Requirement
Format the stretch from the line containing "You are a computer-use agent. Viewport: 605px" through the end of the lines as a numbered list, omitting blank lines and leaving out the pictures.

Rows of pointing data:
============================================================

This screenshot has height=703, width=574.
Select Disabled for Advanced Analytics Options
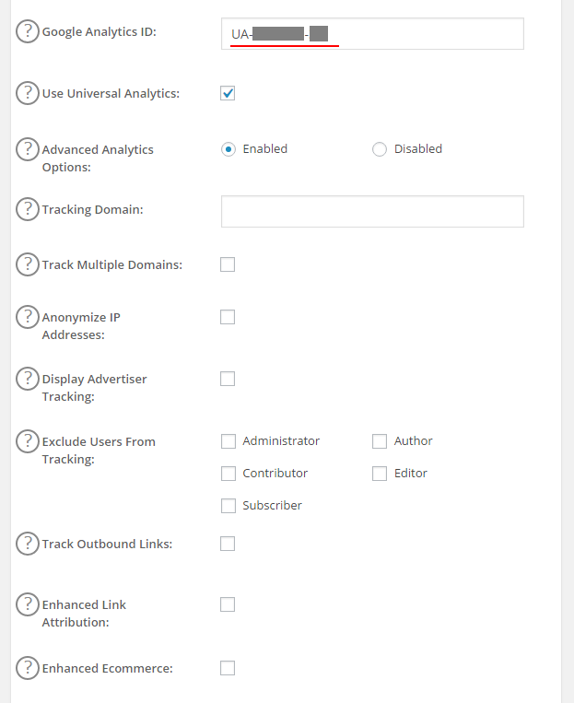pyautogui.click(x=380, y=149)
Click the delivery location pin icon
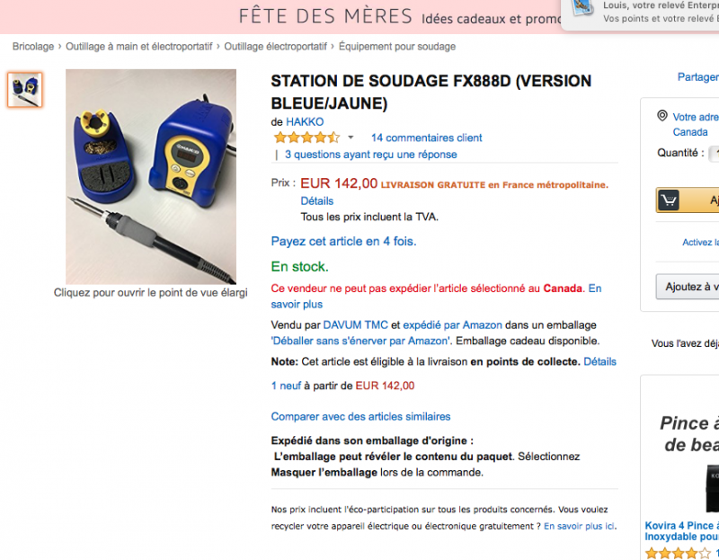719x560 pixels. (662, 116)
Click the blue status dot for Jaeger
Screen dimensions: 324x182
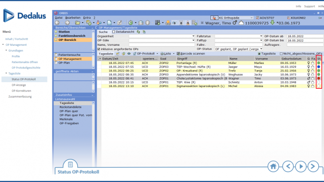pyautogui.click(x=318, y=67)
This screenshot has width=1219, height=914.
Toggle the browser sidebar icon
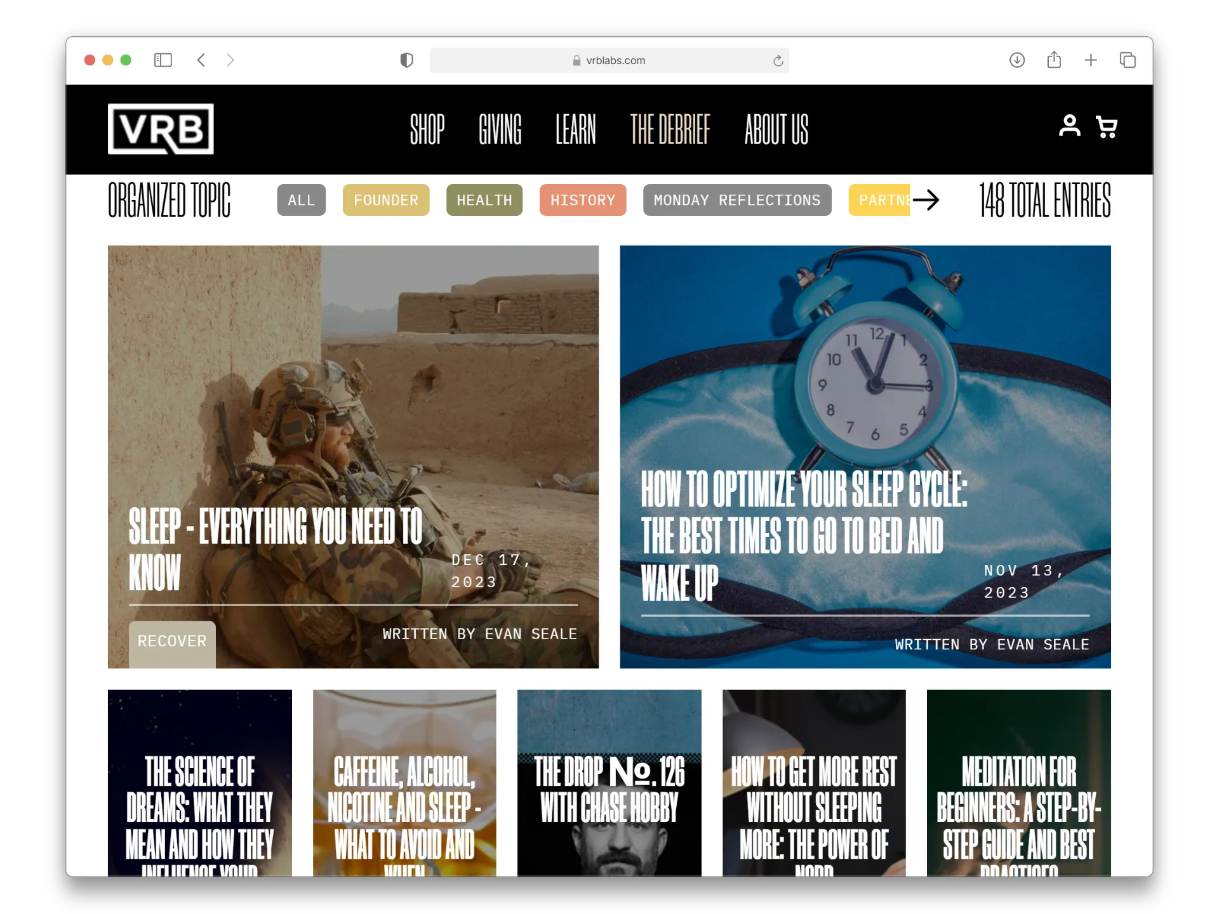coord(163,60)
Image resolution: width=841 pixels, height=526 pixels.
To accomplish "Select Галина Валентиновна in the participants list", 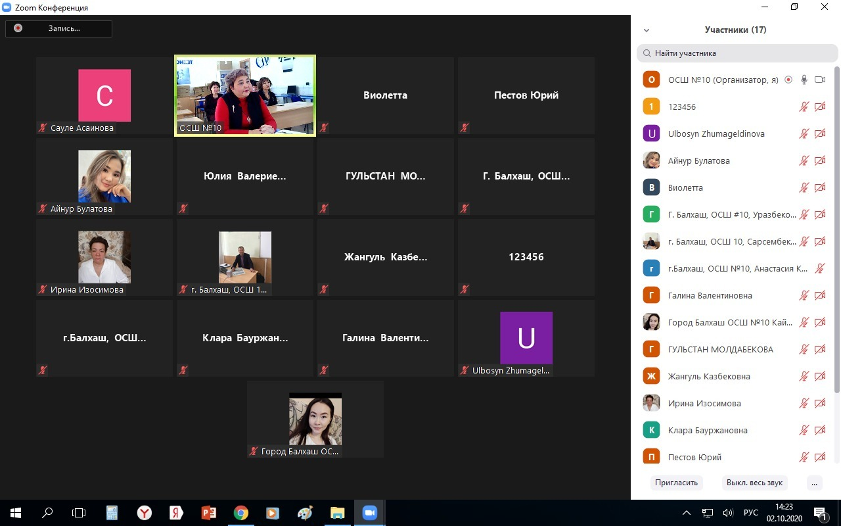I will click(710, 295).
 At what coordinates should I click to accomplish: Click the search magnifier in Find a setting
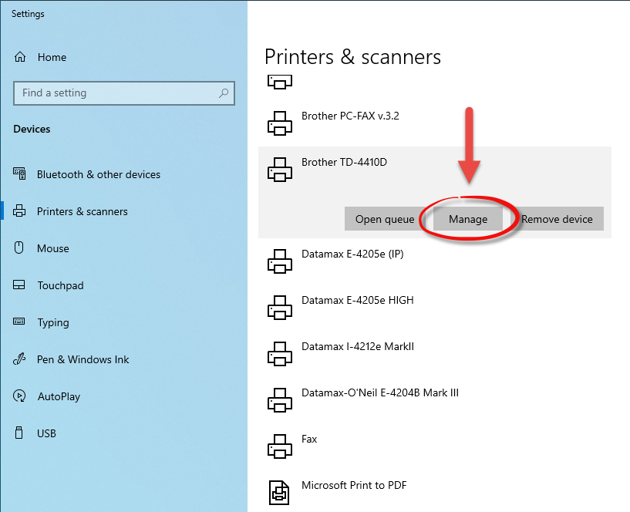click(x=223, y=93)
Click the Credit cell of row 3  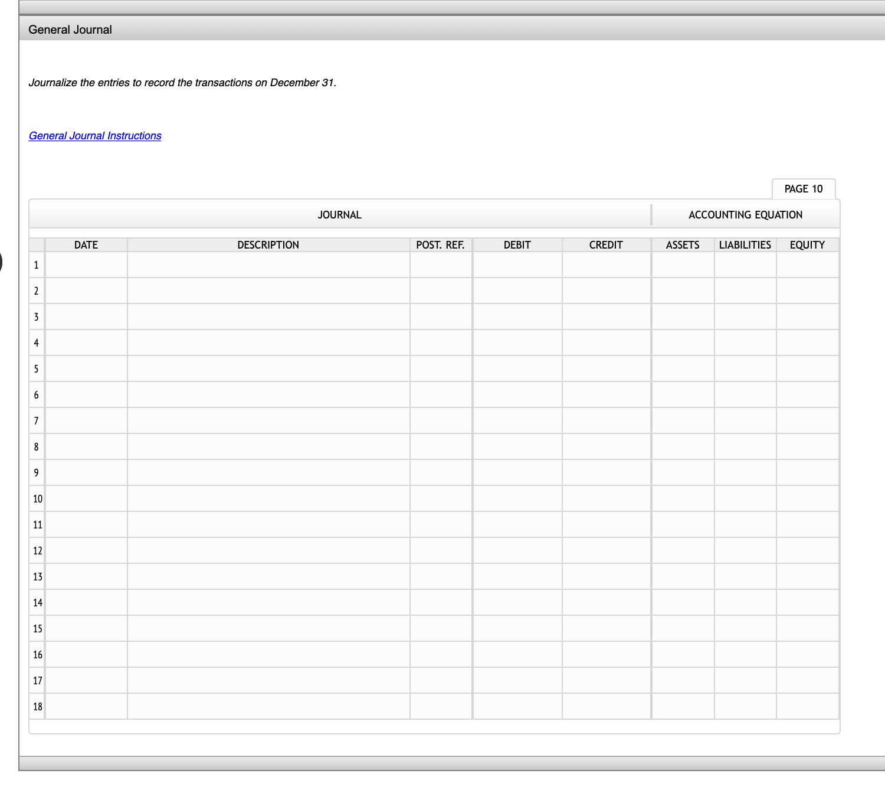click(x=607, y=316)
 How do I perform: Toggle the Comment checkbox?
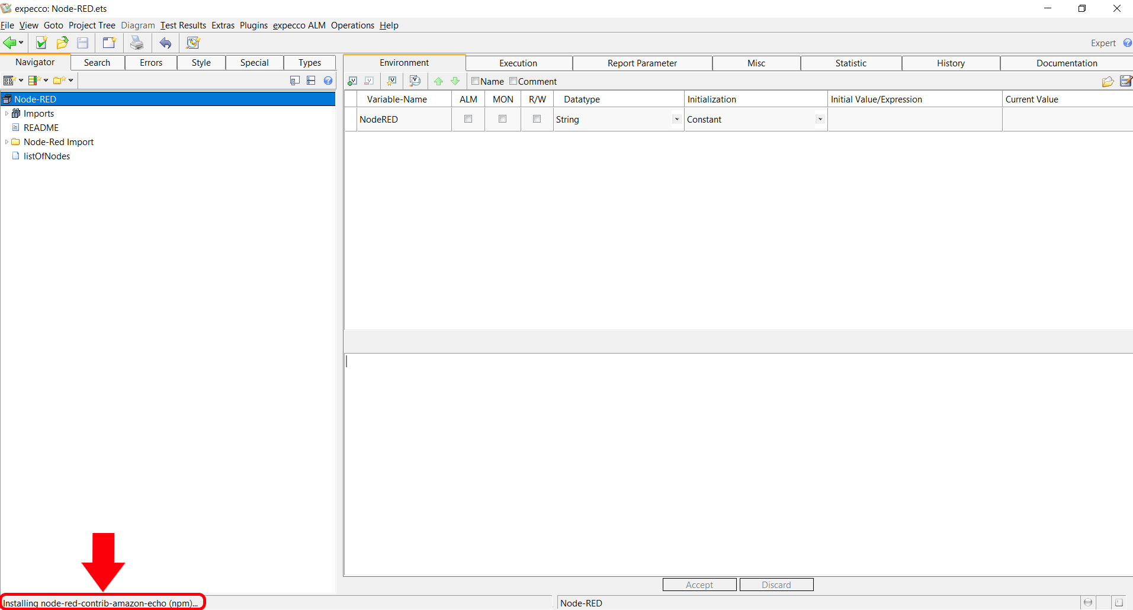(x=513, y=81)
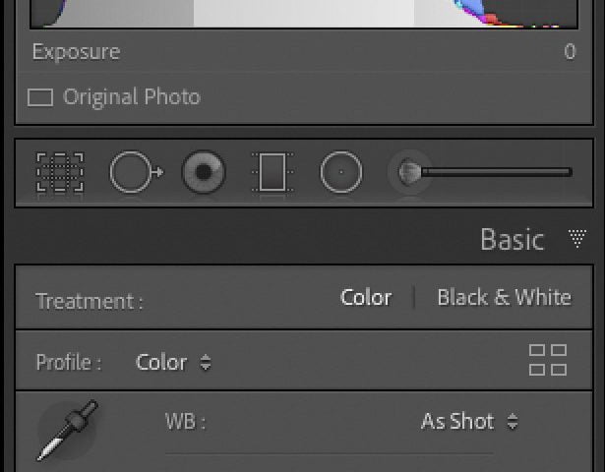Viewport: 605px width, 472px height.
Task: Select the Graduated Filter tool
Action: pos(272,173)
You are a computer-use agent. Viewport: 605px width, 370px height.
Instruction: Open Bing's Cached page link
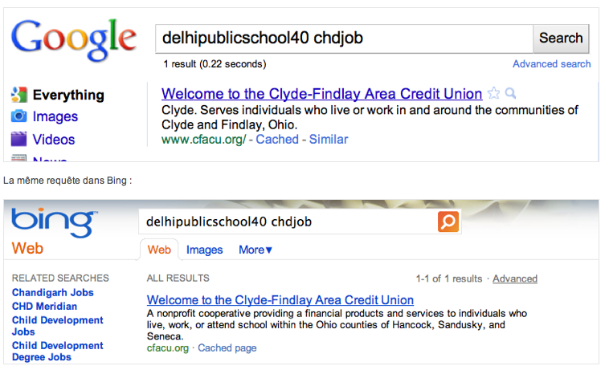point(227,348)
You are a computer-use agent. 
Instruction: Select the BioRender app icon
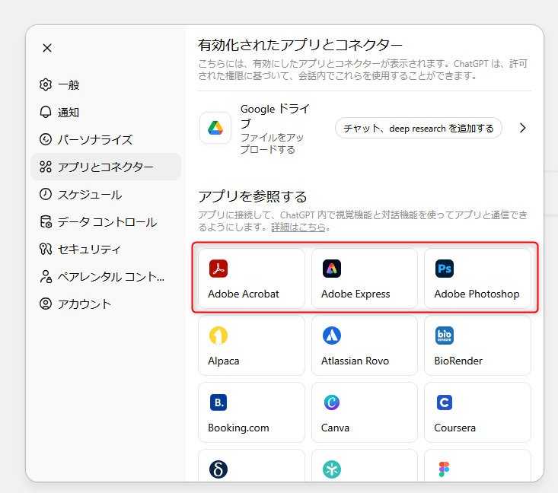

============================================================

Output of the task
1. You are a computer-use agent. Viewport: 605px width, 370px height.
2. Instruction: Open Bing's Cached page link
3. point(227,348)
4. You are a computer-use agent. 
5. Instruction: Select the BioRender app icon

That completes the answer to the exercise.